15/04/2024 – Old world glamour, the good bits 2

SuperTrip 2024 Post 19

2024 BLOG

1/22/20252 min read

We returned to Paris in a heat wave. Carey’s mint-green, discount, supermarket nap blanket served him well. I sweated under the hotel duvet. Luckily, the dregs of the households discount bin yielded another throw. Mine is a disturbingly organic shade of brown, but, at 15 Euro, it’s a delight.

It’s the second thing I have bought to leave behind. In Atlanta, worried about the cold, I bought a sweater in the Target bargain bin, for 9 US, including tax, (specifically, an electric orange, girls’-14, fleecy bomber, with flowery sparkles). It has brought me much cosiness on chill mornings, and quite a lot of secret sparkly-orange joy.

Those who expected to see pictures of us elegantly sipping beer in a sunlit café on the Champs Elysées, know that 50 Euro has been repurposed. Imagine us instead, lounging with our nap blankets, sipping a decent rosé, chilled (us and the wine), eating discount nibbles from a towel on the bed between us, listening to a mutually interesting podcast (history, politics, art, satire…), the city’s sounds wafting in on the breeze through the open windows. That’s living!

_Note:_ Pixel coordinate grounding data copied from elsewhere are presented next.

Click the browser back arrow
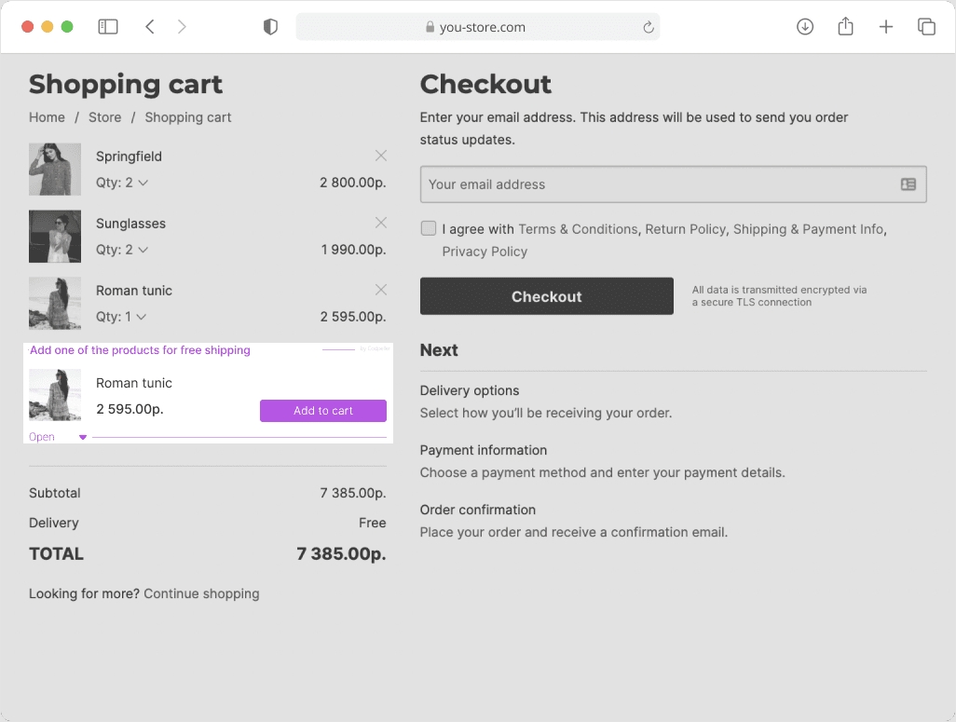click(150, 27)
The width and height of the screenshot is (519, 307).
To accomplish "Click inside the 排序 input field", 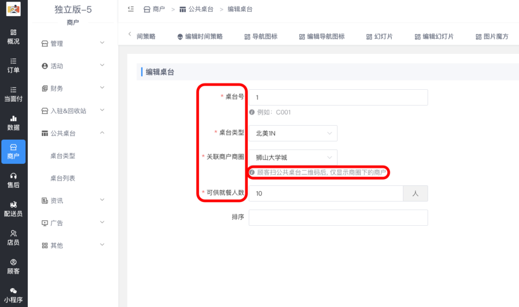I will coord(338,217).
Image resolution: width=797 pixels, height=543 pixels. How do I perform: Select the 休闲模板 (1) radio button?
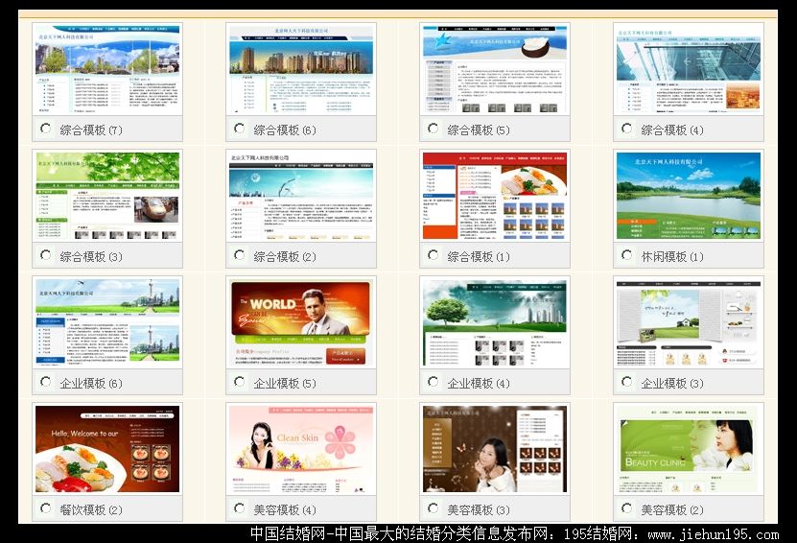[626, 255]
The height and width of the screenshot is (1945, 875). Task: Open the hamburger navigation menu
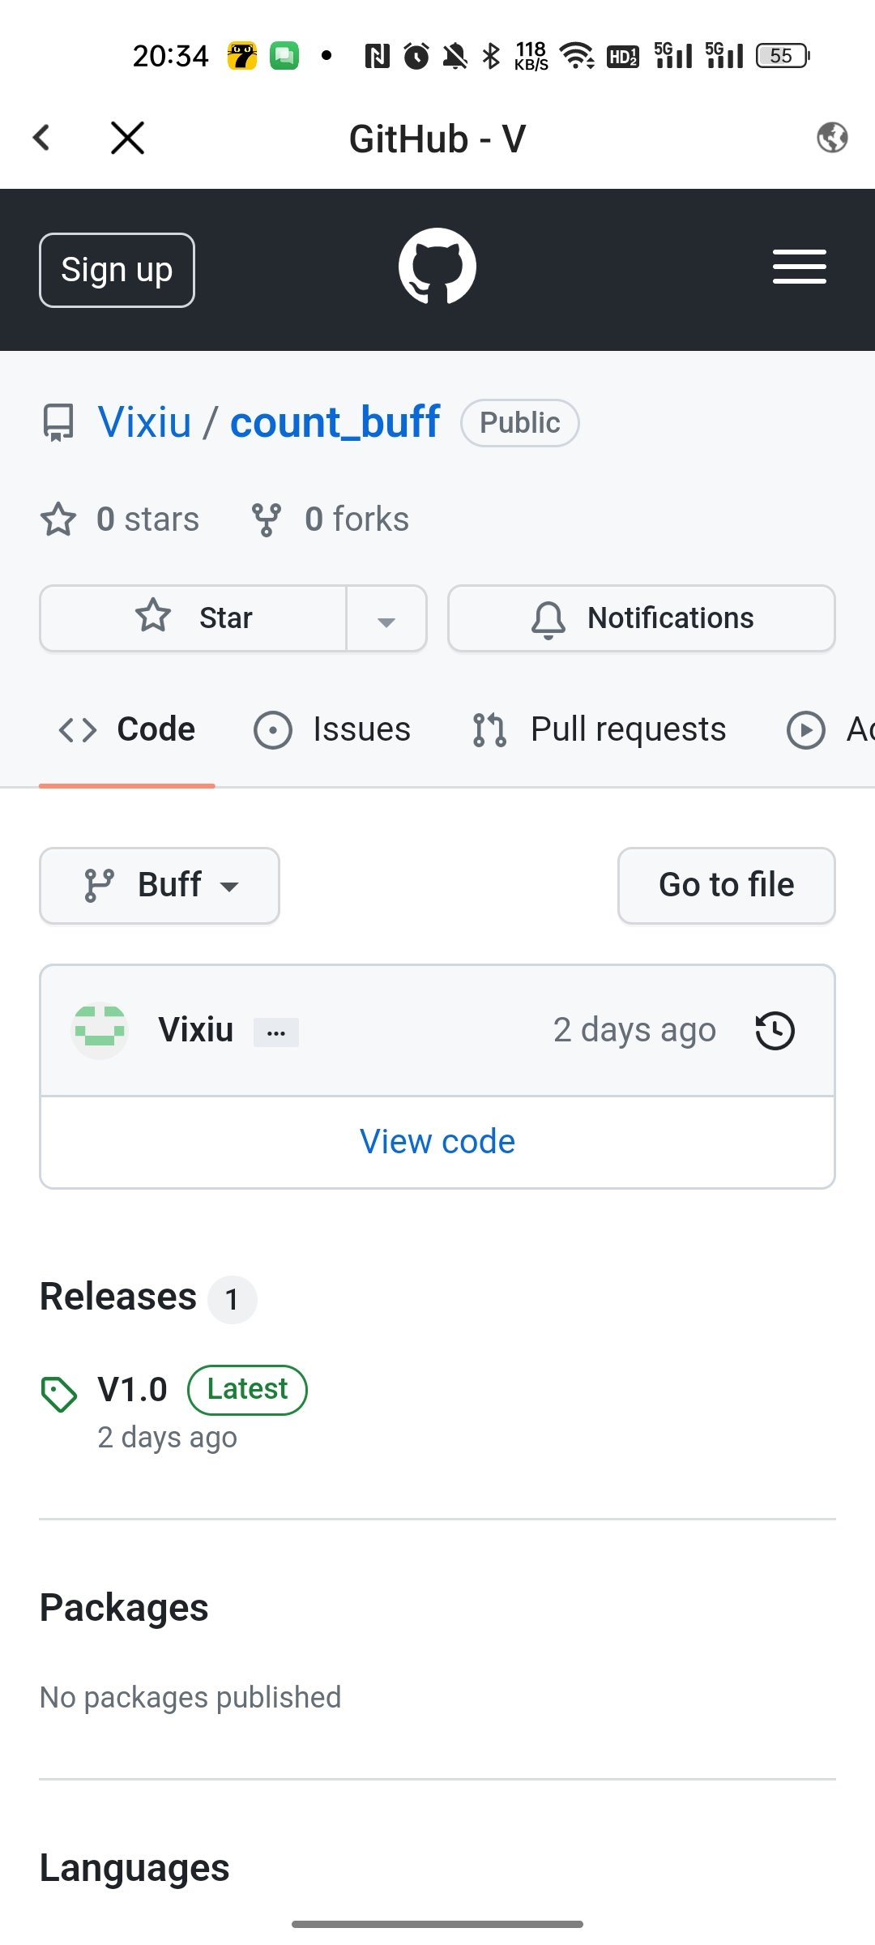[799, 267]
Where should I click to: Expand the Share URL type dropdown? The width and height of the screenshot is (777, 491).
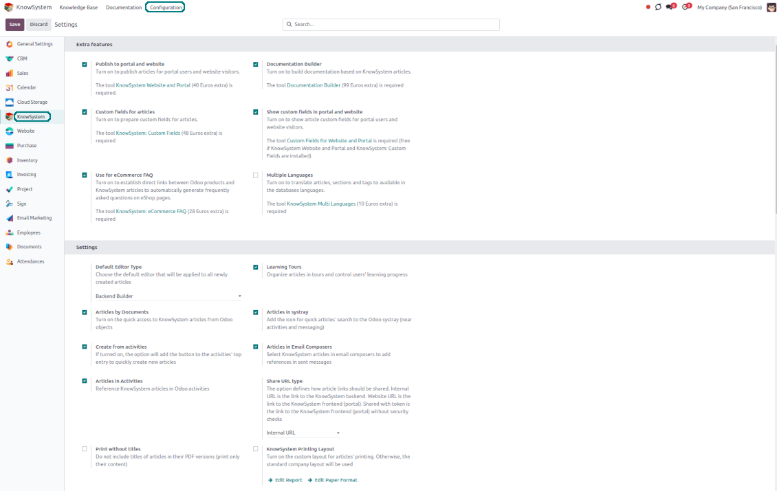click(303, 433)
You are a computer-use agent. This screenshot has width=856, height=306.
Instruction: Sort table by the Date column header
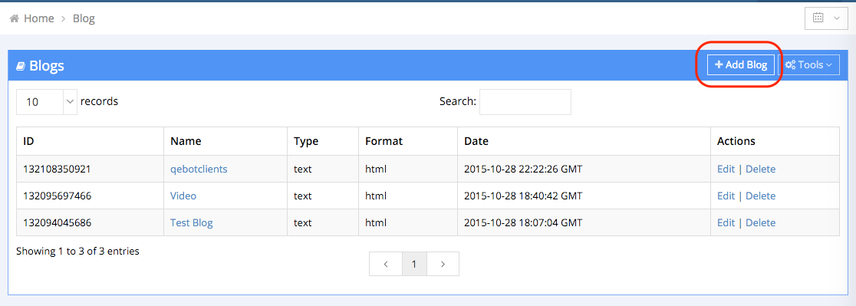tap(584, 141)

I’m feeling very grateful (and stimulated) this week. My self-imposed 500-word limit just isn’t enough! You got the merest sketch of Versailles, nothing on Montmartre, or the Louvre. Hence, 3 posts today.

As Louvre members, we have a special line and move straight to the front of the “Groups” entry queue. Actually doing that requires a degree of assertiveness. Carey is a karate black belt, but goes full-Canadian at doors and turnstiles, especially crowded ones. I had to literally pull him onto the tube by his collar in the London rush hour last week. At the Louvre, as we reach the front, I make eye contact with him and mouth “follow the old ladies” (of whom I am proudly one). With our small size, shrewd judge of weakness and pointy elbows, we parse the milling throngs with precision.

We finally found the African-American-Polynesian galleries. They are clinical, square spaces, sparsely furnished with extraordinary, potent figures, presented in clear boxes that seem as much to keep them in as fingers out. It is a miscellany of “otherness”. To be fair, the Louvre is a culture-blind, aesthetic, objectivist project. All its collections are presented as objets d’Art, from Egyptian mummies to Rood Screen figures. But, I can bring context to the other rooms. I know so little of these belief systems (from dozens of peoples) that the absence of interpretive material is a rattling choice. I came away feeling that what these pieces had in common is that Imperial France (and its artists) would have called them “Primitive”.

On our way to the Louvre today, the streets were plastered with posters from the Pacifist Society: They translate as “War on War! Down with Putin’s aggression and “No!” to rearming NATO”, (in American/British English). Due to the French pronunciation of “Poutine”, what they said to us was “Down with feisty delicious-curd-and-gravy-fries!”